I think he is using The Lord of The Rings movies, for I have never seen anything pulled longer than this trilogy.


----------



## Tentacle Toast (Jan 17, 2013)

tnflipper52 said:


> Ya know, it's funny though, I have never seen a female Orc. I guess they come in one gender only.


Wouldn't that just suck? I mean, to look like THAT, & the have nothing more than parthenogenesis to look forward to? Why bother...


----------



## Tentacle Toast (Jan 17, 2013)

...just got a mental image of all these murderous little trolls dancing about in front of mirrors in "Silence of the Lambs" style asking their reflections "would you Fuck me? I'd Fuck me..." & got a hearty chuckle...


----------



## Tentacle Toast (Jan 17, 2013)

Oh, they used giant snail eyes, treated in a bath of magical elixirs that keeps them moist (ha, great word) & their muscles viable so that at full draw, contraction occurs with such force that the ammo is propelled at 487fps, regardless of temperature...


----------



## Tentacle Toast (Jan 17, 2013)

Davidka said:


> I think he is using The Lord of The Rings movies, for I have never seen anything pulled longer than this trilogy.

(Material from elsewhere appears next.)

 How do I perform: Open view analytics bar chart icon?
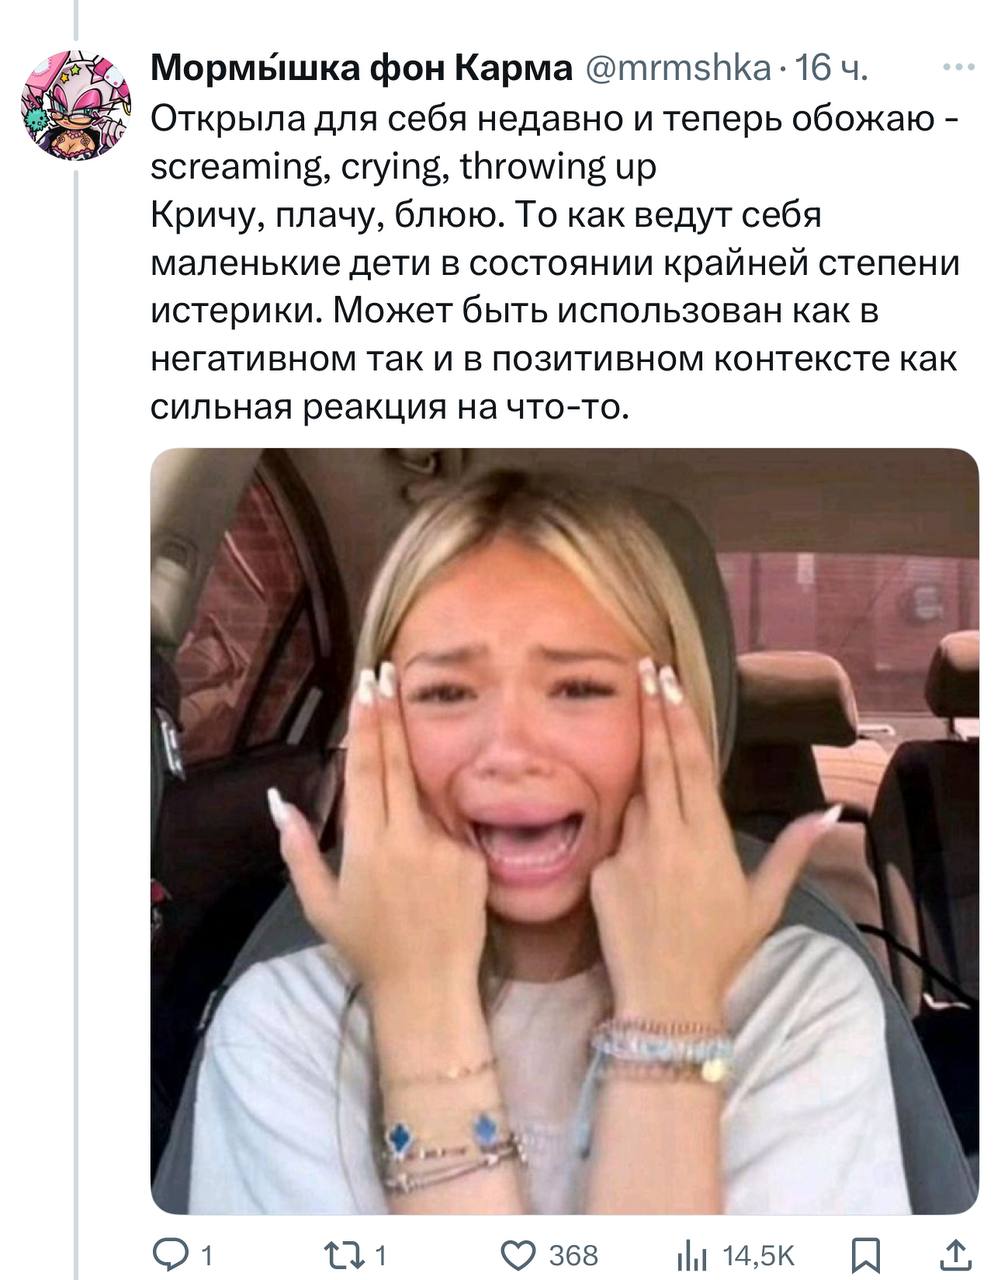click(692, 1256)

LoLoLoLoL...best answer yet!


----------



## Mrs. Clever Moniker (Nov 3, 2013)

tnflipper52 said:


> Ya know, it's funny though, I have never seen a female Orc. I guess they come in one gender only.


I am gonna get my nerd on here. Orcs are technically just "fallen elves" and since there are female elves its stands to reason that there must be female orcs...though they are never mentioned in the books....


----------



## leon13 (Oct 4, 2012)

just wanted to say the same as dan ford,

dragon bugger than hahahaha

or elf hair ?


----------



## Samurai Samoht (Apr 6, 2013)

Mrs. Clever Moniker said:


> tnflipper52 said:
> 
> 
> > Ya know, it's funny though, I have never seen a female Orc. I guess they come in one gender only.
> ...


Thread nerd population = 2  "They were elves once. Taken by the dark powers.... tortured.... mutilated. A ruined and terrible form of life." (Saruman)

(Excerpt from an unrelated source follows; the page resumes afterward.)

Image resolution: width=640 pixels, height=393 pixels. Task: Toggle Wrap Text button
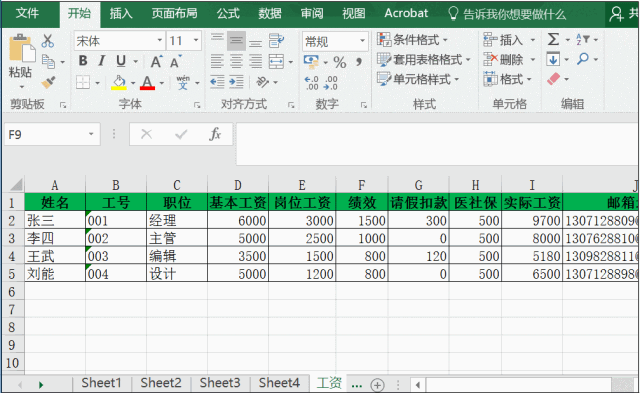tap(276, 41)
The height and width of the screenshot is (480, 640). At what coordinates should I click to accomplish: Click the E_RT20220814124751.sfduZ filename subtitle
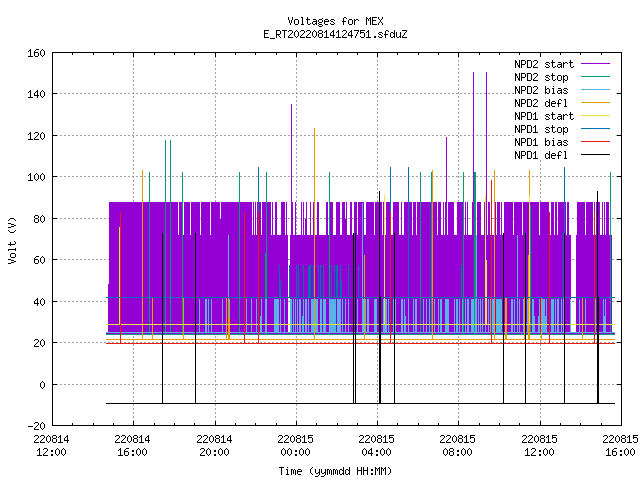tap(335, 34)

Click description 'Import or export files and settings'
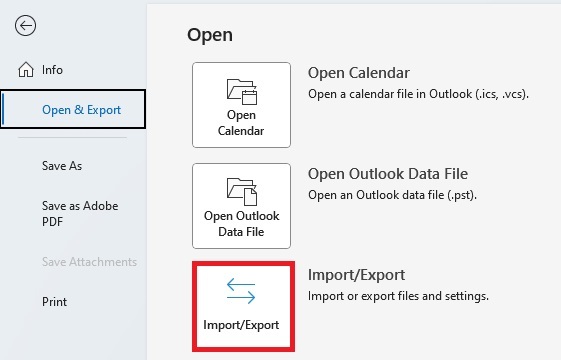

I really don't know the answer but if they are born like the Uruk-Hai (ie Full Grown, in the ground and ready to plunder Helms Deep) I wonder if the dark powers had taken only male elf warriors when designing the creature who would be the armed forces of evil.

Ok I'm done. hahah. :nerd:

Tom


----------



## quarterinmynose (Jan 21, 2012)

Ok. I was really racking my grey matter on this and I finally came up with something,..........orc sac. No, not that sac. Dirty buggers.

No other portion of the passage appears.